__TEXTE EXTRAIT__:
La prestataire est présente et représentée lors de l'audition de son appel devant le juge-arbitre soussigné.
Les faits pertinents
La preuve présentée par l'employeur révèle que le Centre de réadaptation en déficience intellectuelle (CRDI) du Saguenay Lac-St-Jean met fin à l'emploi de la prestataire à la suite d'une enquête où on conclut à certains manquements graves et comportements répétitifs qui iraient à l'encontre du règlement portant sur les garanties minimales de protection à assurer à la clientèle recevant des soins dans cet établissement.
La lettre de congédiement qui réfère à cette enquête reproche à la prestataire des méthodes d'intervention et des approches avec les usagers jugées inadéquates et inacceptables tant quant au langage utilisé par la prestataire que dans sa façon d'exercer ses fonctions.
L'employeur ne donne pas d'avertissement préalable à la prestataire et, lors de son congédiement, il ne lui donne pas plus l'occasion de s'expliquer.
Devant le Conseil arbitral, la prestataire réfute la plupart des allégations et des principales accusations de son ancien employeur et explique les circonstances de ses interventions auprès des bénéficiaires du CRDI.

__DOCUMENTS FOURNIS__:
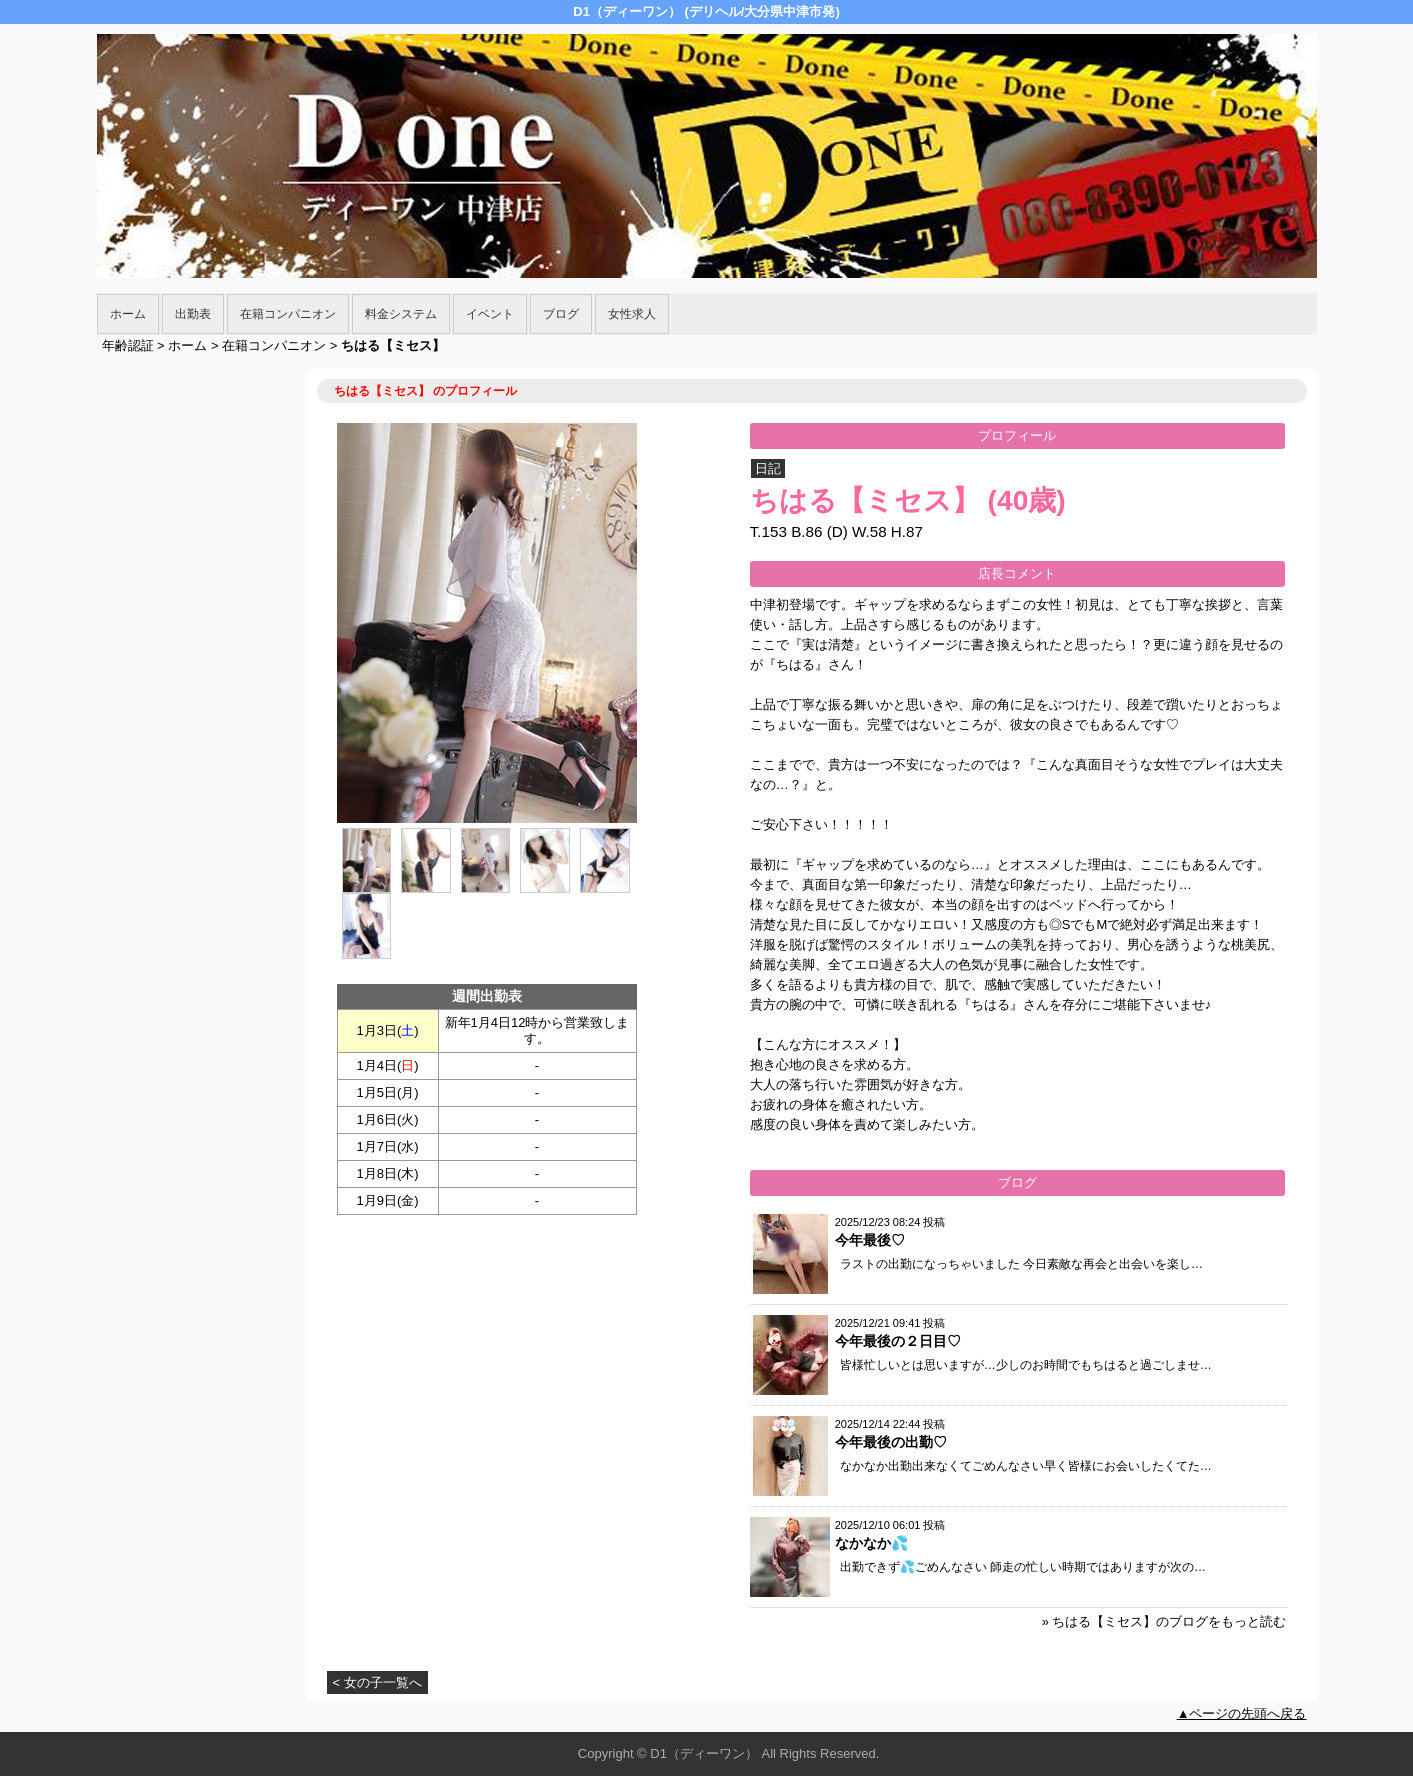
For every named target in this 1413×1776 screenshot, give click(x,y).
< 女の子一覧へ (377, 1682)
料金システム (401, 314)
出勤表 (193, 314)
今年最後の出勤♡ (891, 1442)
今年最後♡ (870, 1240)
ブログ (561, 314)
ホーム (128, 314)
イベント (490, 314)
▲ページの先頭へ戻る (1242, 1713)
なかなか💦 (871, 1543)
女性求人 (632, 314)
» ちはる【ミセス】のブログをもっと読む (1164, 1621)
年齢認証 (128, 345)
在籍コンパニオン (288, 314)
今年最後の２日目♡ (898, 1341)
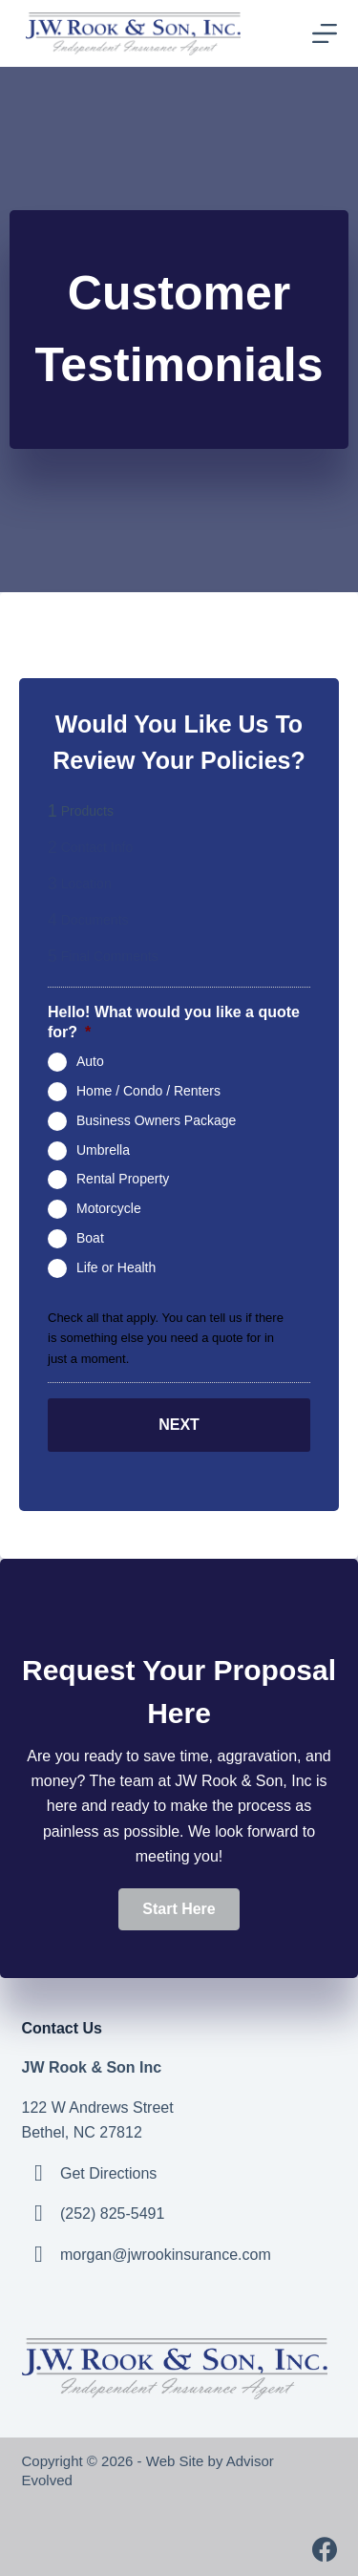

__CONSIGNE 1__: Reproduisez fidèlement le passage de l'extrait sur le congédiement de la prestataire, depuis « Devant le Conseil » jusqu'à « bénéficiaires du CRDI. ».
__CONSIGNE 2__: D'après l'extrait sur le congédiement de la prestataire, quel établissement met fin à son emploi ?

__CORRIGÉ 1__:
Devant le Conseil arbitral, la prestataire réfute la plupart des allégations et des principales accusations de son ancien employeur et explique les circonstances de ses interventions auprès des bénéficiaires du CRDI.

__CORRIGÉ 2__: Le Centre de réadaptation en déficience intellectuelle (CRDI) du Saguenay Lac-St-Jean.